» **Instructions for the task**
Each line with the string "will" is to be copied from the records below.

» **Materials provided**
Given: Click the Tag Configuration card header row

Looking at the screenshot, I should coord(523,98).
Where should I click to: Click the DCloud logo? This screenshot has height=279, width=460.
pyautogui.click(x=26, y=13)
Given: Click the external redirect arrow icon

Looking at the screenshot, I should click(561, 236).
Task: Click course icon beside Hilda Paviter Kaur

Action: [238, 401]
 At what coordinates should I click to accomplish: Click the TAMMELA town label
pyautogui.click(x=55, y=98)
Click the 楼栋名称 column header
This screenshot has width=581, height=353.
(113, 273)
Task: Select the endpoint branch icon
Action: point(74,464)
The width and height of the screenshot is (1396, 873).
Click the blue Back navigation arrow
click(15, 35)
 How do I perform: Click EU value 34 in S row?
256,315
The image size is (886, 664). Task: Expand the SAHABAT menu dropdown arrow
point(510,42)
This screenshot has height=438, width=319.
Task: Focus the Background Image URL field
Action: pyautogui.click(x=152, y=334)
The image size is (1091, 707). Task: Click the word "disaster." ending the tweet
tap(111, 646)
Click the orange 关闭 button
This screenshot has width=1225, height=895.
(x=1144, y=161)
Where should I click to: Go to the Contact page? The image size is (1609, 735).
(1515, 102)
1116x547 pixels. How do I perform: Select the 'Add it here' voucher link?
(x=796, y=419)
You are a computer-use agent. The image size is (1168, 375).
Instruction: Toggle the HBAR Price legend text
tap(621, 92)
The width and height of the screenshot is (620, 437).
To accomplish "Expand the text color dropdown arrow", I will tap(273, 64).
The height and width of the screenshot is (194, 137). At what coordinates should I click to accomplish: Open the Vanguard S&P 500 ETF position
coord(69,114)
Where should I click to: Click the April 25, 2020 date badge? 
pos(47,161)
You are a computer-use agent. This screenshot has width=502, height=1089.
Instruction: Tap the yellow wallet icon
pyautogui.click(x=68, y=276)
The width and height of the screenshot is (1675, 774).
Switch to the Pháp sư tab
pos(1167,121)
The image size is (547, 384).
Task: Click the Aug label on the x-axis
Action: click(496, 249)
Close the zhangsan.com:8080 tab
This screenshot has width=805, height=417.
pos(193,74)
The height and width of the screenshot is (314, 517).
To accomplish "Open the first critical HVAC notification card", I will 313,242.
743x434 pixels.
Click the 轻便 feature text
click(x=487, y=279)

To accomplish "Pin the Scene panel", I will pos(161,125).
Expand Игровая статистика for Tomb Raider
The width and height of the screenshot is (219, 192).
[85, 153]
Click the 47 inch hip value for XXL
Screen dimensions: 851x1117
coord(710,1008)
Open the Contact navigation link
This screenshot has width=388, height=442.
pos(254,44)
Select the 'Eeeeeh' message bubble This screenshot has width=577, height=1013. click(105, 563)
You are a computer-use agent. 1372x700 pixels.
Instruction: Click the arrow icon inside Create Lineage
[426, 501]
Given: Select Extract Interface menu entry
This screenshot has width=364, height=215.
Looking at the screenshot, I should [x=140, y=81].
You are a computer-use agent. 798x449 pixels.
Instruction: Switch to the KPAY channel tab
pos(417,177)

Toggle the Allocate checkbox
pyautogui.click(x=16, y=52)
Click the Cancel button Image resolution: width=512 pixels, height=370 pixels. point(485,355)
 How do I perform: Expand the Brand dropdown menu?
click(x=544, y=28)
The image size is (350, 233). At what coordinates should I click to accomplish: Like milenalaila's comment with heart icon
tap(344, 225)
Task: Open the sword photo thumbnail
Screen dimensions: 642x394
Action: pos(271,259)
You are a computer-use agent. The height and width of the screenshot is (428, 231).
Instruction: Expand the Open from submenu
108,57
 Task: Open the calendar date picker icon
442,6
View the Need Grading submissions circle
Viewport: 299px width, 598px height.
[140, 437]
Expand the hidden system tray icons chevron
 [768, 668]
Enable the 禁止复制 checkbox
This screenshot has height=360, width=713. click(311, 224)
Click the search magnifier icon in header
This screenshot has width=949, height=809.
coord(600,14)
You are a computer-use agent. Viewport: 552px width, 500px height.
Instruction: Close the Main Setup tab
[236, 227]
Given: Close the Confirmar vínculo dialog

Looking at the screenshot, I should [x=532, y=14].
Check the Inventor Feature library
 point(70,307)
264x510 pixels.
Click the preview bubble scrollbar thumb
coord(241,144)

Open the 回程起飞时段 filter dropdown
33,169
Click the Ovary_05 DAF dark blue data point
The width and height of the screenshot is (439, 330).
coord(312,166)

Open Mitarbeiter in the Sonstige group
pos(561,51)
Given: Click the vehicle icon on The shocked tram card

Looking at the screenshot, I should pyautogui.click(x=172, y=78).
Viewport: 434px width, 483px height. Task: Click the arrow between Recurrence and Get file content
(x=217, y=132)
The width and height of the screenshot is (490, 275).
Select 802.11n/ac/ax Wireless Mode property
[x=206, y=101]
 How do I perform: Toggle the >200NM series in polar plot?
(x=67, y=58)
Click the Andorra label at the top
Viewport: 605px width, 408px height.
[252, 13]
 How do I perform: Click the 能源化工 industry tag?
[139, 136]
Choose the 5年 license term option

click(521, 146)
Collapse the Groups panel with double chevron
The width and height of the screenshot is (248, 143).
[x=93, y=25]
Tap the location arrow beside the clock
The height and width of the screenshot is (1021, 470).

» **Solution to this task**
To accomplish "Expand the text color dropdown arrow", I will tap(273, 64).
To accomplish "Open the first critical HVAC notification card", I will 313,242.
To accomplish "Pin the Scene panel", I will pos(161,125).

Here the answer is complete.